• [Ejercicio breve] Enumera, sin repeticiones, los nombres de usuario que encabezan las intervenciones del hilo del foro sobre el generador de 4-20 mA y 0-10 Vdc.

• [Fragmento de origen]
# Esquema de generador de 4-20ma / 0-10Vdc



## THELEM (Ene 6, 2006)

Hola que tal, alguien tendra un esquema para armar un generador de señales de 4-20ma y 0-10vdc, estos son ideales para instrumentacion y calibracion de equipos..


Se agradece cualquier ayuda

saludos

thelem


----------



## Ariel M (Jun 5, 2006)

Pudiste conseguir algun esquema, yo tambien necesito armar. Necesito probar un actuador que trabaja con lazo 4-20mA
si sabes donde hay te lo agradeceré.


----------



## THELEM (Jun 5, 2006)

ENCONTRE UN ARCHIVO DE UN XTR-110 DE TEXAS INSTRUMENTS, SI ESTAS EN CHILE VICTRONICS LO TIENE, PERO SOLO DE IMPORTACION., SI LO COMPRAS DEBES AGUANTARTE LAS 2 SEMANAS. YO YA LO HICE..

SALUDOS

THELEM


----------



## angelandres77 (Mar 17, 2007)

Hola.. me podrian regalar el esquema del XTR-110.. te lo agradeceria..

chaooo


----------



## Jorgemislata (Nov 7, 2010)

• [Entradas]
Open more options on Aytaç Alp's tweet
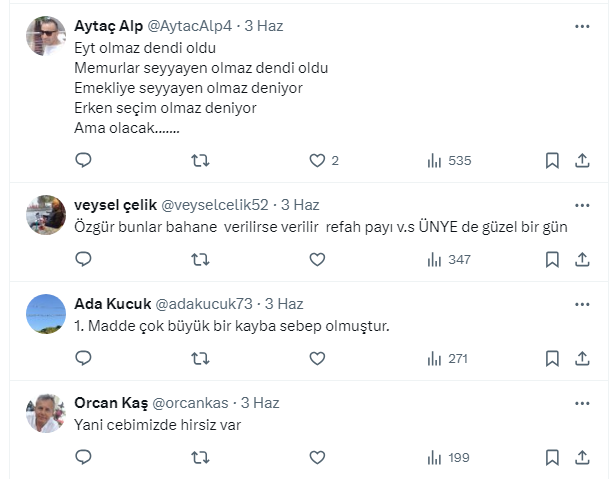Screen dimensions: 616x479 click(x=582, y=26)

==

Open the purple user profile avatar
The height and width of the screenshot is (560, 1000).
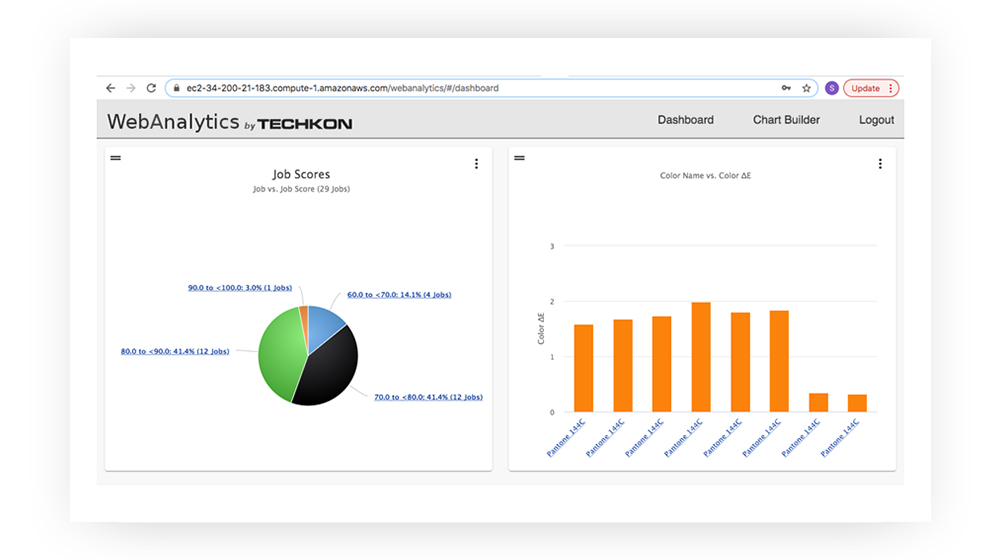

...

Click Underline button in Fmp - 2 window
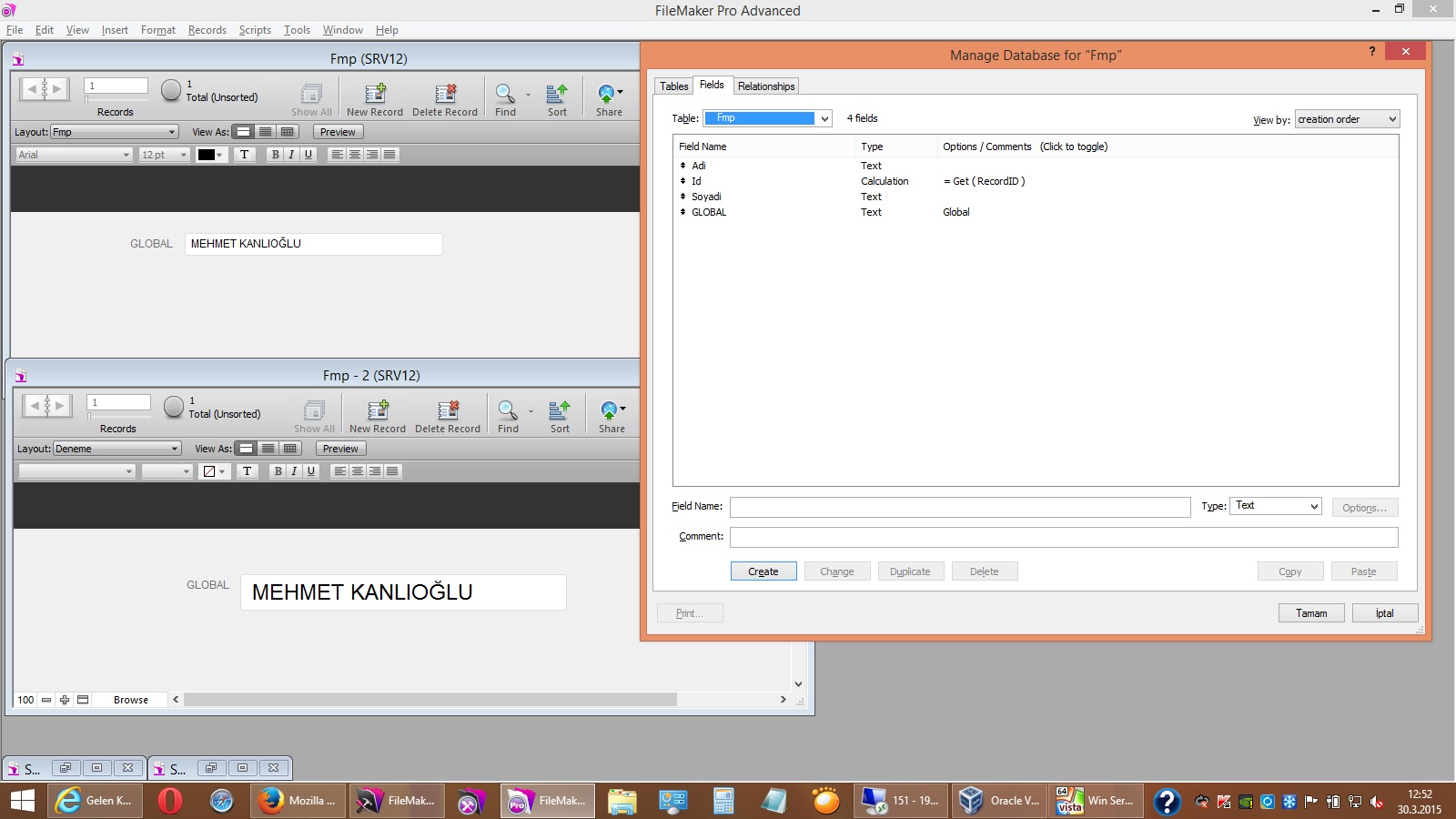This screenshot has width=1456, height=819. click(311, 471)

• [Solución propuesta] THELEM, Ariel M, angelandres77, Jorgemislata